Almost 5,000 people have signed a petition calling for partial tuition fee refunds at a university in Loughborough, claiming they are not getting a quality education. “Online lectures have made it difficult for students to fully engage with our learning because whether we’re living in university accommodation, private housing or at home. Trying to learn remotely in such places is not a satisfactory substitute for a lecture theatre,” it read.
They add that on-demand course modules have “failed to provide students with further assistance and insight into our learning, denying us the ability to ask the lecturer questions about complex theory or debate topics amongst our peers in real-time”. “Ultimately, UK/EU students are paying 9,250 pounds and international students paying up to 24,650 pounds for a below-average level of tuition and absence of the many academic and extracurricular activities that complete the university experience. It is only fair that we are compensated for the high level of tuition that we agreed to pay for, but didn’t receive.”

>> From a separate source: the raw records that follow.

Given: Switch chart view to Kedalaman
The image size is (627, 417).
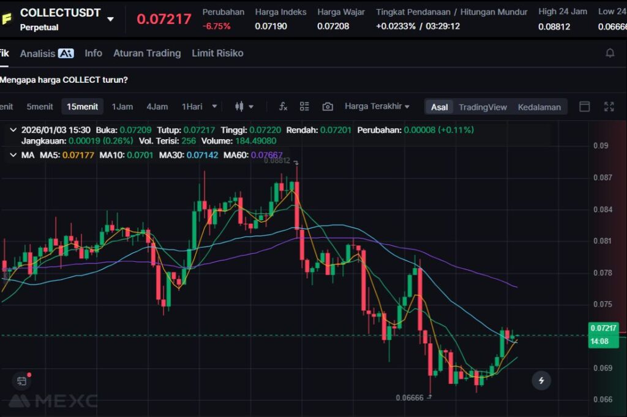Looking at the screenshot, I should click(x=539, y=107).
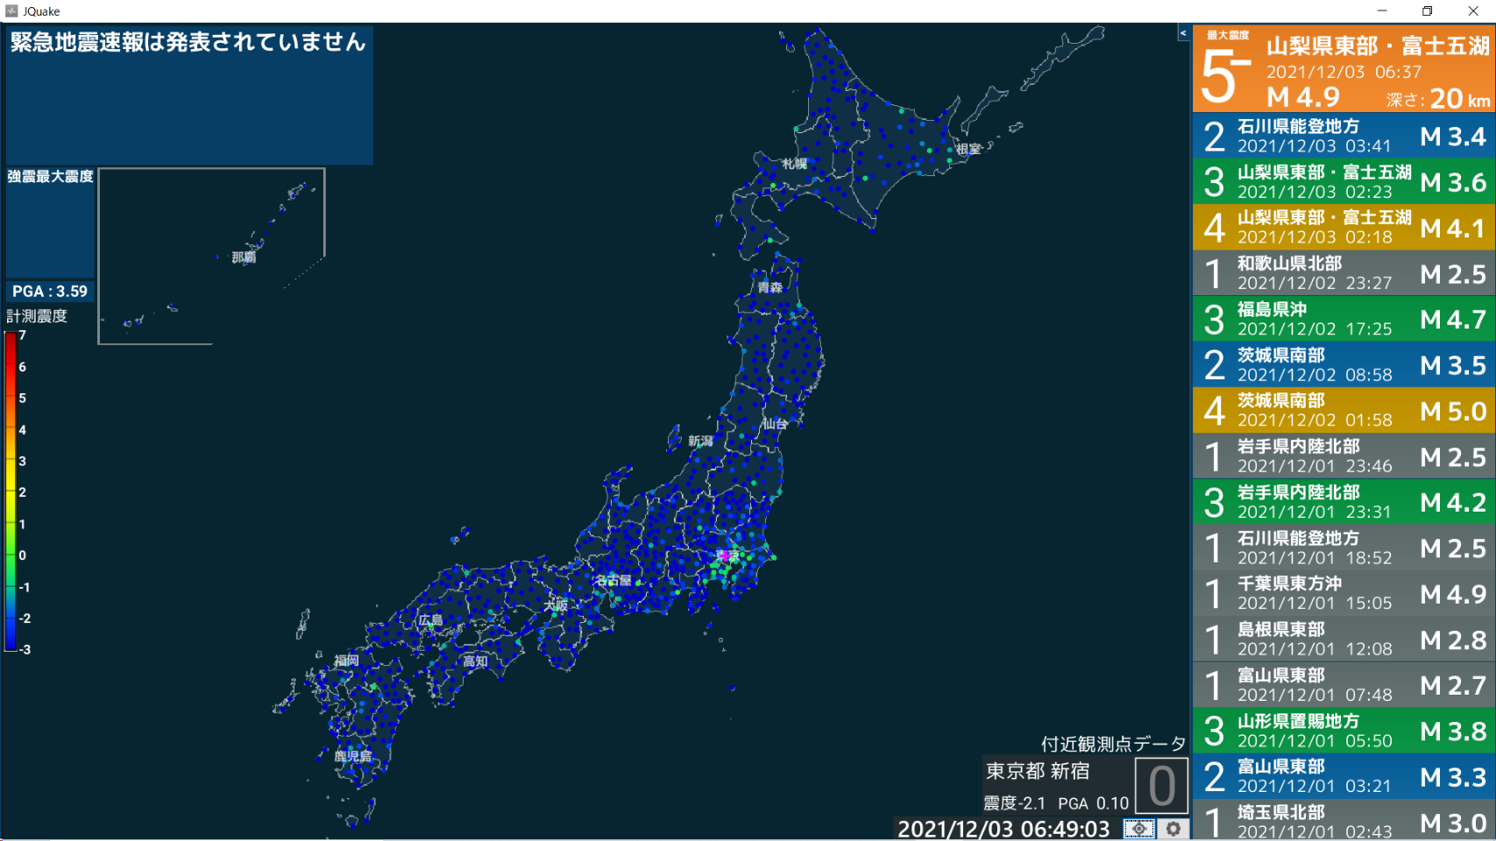
Task: Click the crosshair locate icon beside the clock
Action: [x=1139, y=828]
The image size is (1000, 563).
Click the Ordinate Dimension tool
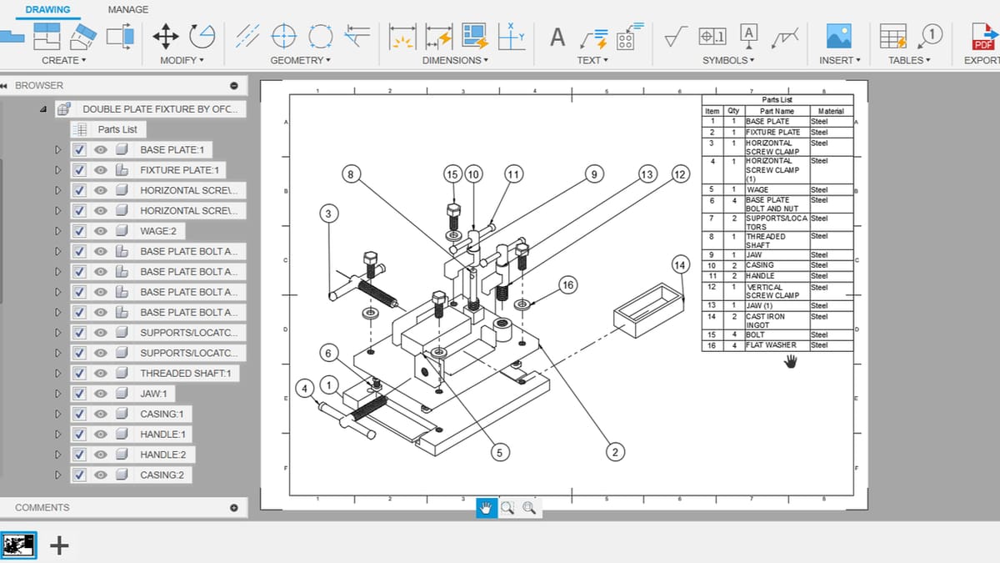511,36
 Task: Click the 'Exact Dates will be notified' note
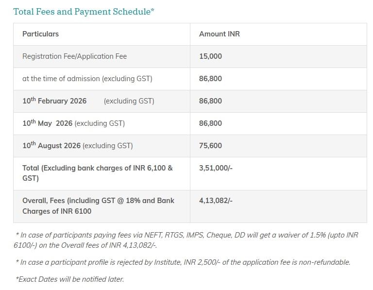tap(69, 279)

The BBC reported that international students in Yorkshire are campaigning for government compensation due to the impact of COVID-19 on their studies. They have missed out on the face-to-face learning and the cultural experience they sought, according to student union leaders who are leading the petition.
International students in the UK: No bang for their buck
Tuition fees for undergraduate programmes in the UK are capped at 9,250 pounds for the 2021-22 academic year, but international students in the UK often pay double or more than this figure. In a separate BBC report, international students said they’re missing out on the practical experience, are unable to use their university’s state-of-the-art facilities and question paying full tuition fees for online lectures. In one instance, a university was ordered to pay an international medical student 5,000 pounds in compensation for stopping clinical placements due to the pandemic, said the Office of the Independent Adjudicator (OIA). The OIA is an independent body set up to review student complaints. There were several other cases where students were given compensations, said the watchdog.

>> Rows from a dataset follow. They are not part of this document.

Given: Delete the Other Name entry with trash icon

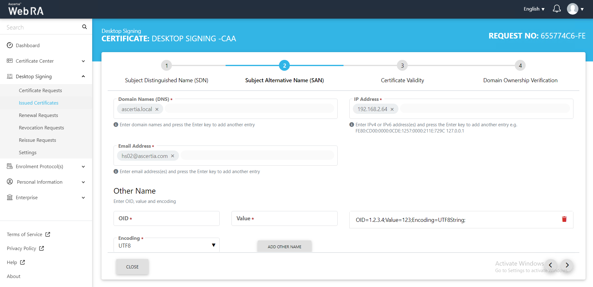Looking at the screenshot, I should 564,219.
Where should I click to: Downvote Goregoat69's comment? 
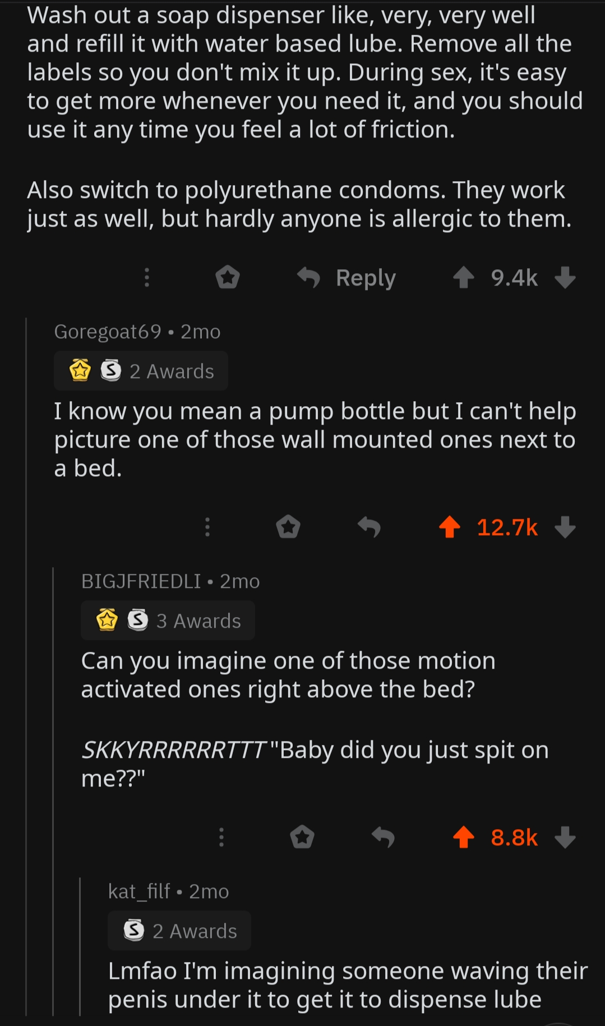pos(565,527)
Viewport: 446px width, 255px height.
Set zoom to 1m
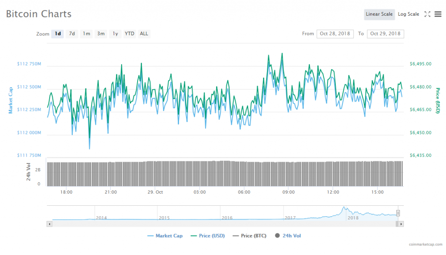86,34
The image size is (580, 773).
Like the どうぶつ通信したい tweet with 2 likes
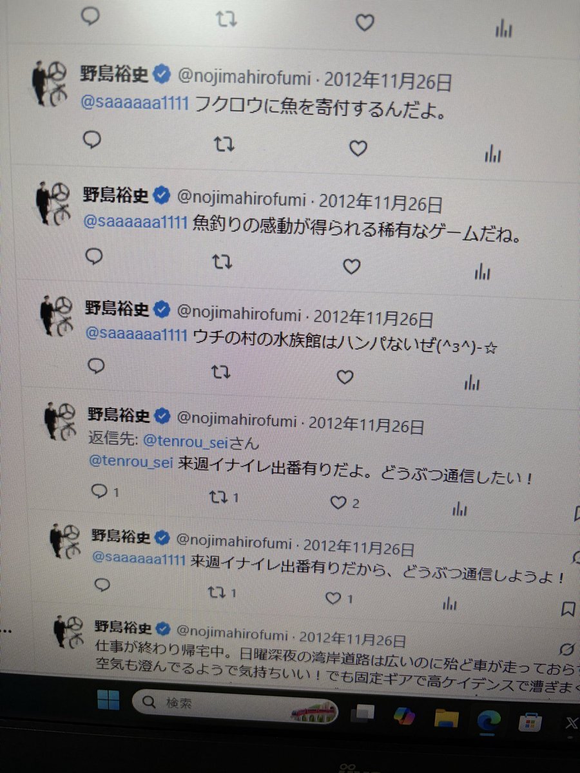click(345, 503)
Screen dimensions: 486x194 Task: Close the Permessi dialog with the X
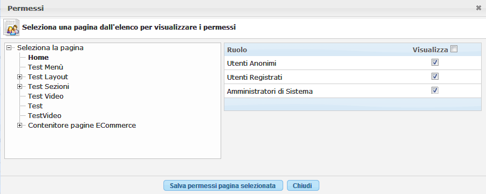478,8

Felicity Mitchell, an independent adjudicator, said: “The case summaries reflect the hugely challenging and complex situations that students and providers have faced as a result of the pandemic. Where possible, we try to reach a settlement, and we are pleased that in many cases, providers and students have been very open to this. The summaries illustrate our approach to deciding what is fair and reasonable in these kinds of situations. We hope they will be helpful to providers and students.”

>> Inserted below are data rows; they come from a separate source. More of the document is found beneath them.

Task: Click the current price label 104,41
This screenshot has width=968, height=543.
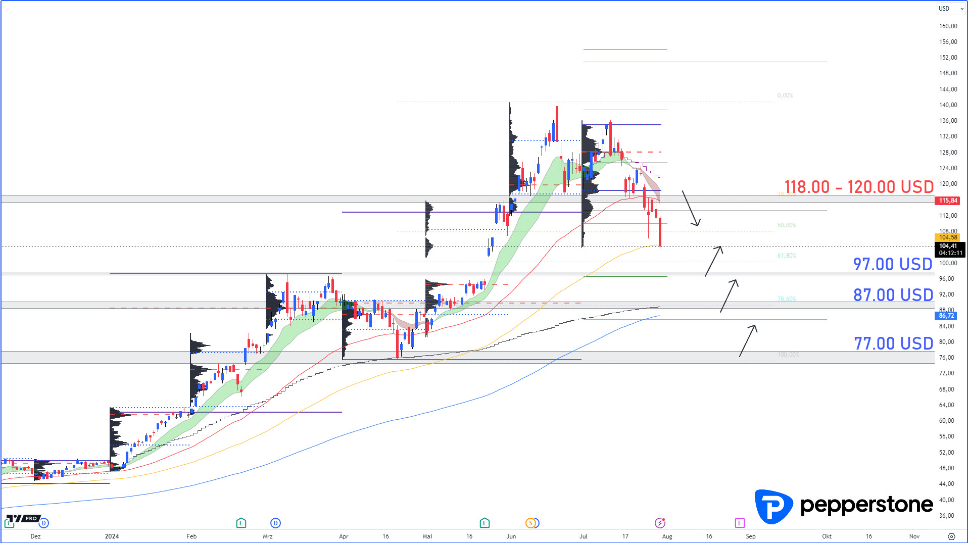Action: (948, 246)
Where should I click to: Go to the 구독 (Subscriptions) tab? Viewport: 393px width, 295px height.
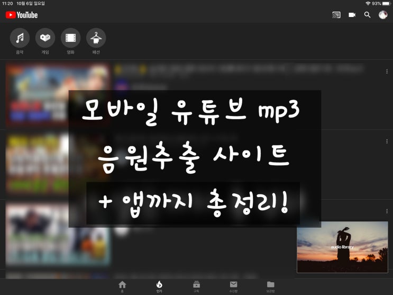[x=196, y=286]
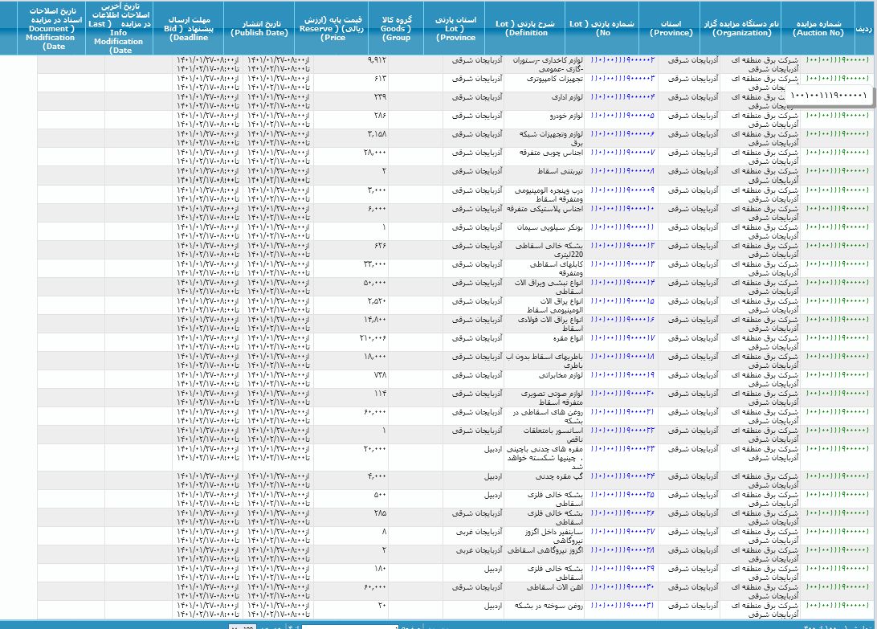This screenshot has height=629, width=877.
Task: Click the Auction No column header
Action: tap(827, 27)
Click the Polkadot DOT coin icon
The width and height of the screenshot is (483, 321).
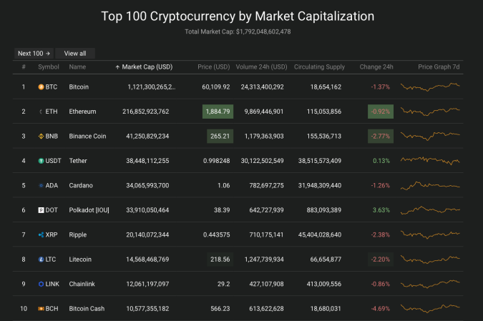point(41,210)
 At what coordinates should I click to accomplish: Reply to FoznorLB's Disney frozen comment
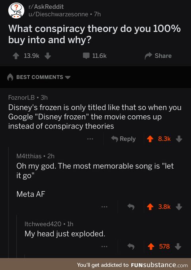point(123,139)
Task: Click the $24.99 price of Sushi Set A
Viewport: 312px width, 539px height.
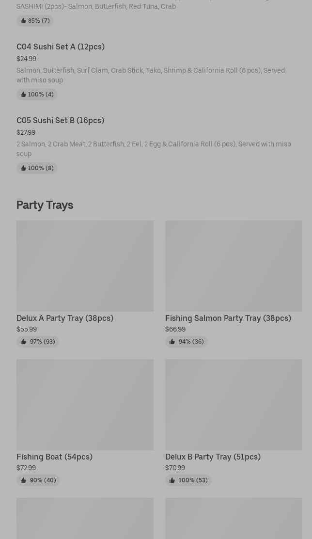Action: point(26,59)
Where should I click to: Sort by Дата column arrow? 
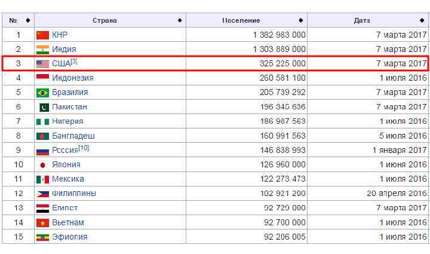423,20
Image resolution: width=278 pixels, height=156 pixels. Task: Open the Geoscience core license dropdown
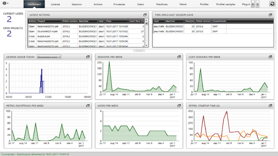pyautogui.click(x=49, y=57)
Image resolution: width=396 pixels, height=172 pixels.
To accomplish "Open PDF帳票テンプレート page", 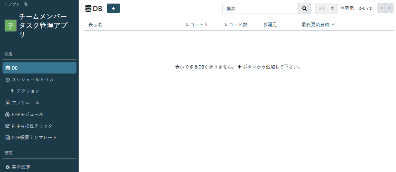I will 34,137.
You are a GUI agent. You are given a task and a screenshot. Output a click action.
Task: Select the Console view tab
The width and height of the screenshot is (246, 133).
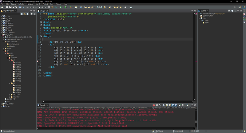(x=42, y=105)
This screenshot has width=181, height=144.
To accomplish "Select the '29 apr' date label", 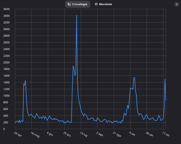I will (x=18, y=134).
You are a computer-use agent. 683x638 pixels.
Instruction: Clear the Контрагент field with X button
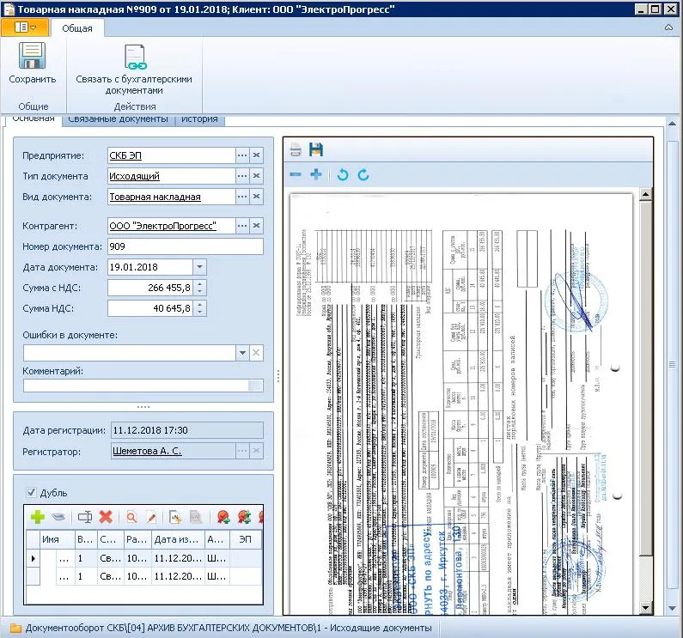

Students who want OIA to pursue their complaints about their provider can do so online. Students have up to 12 months to lodge a complaint after airing their grievances with their university. Providers must be a member of OIA’s Scheme, including universities, Further Education (FE) and Sixth-Form colleges, alternative providers and providers of School-Centred Initial Teacher Training (SCITTs). Students can complain about anything a provider has done or failed to do, which could be about a programme of study, a service or a final decision of their provider’s disciplinary or appeal body.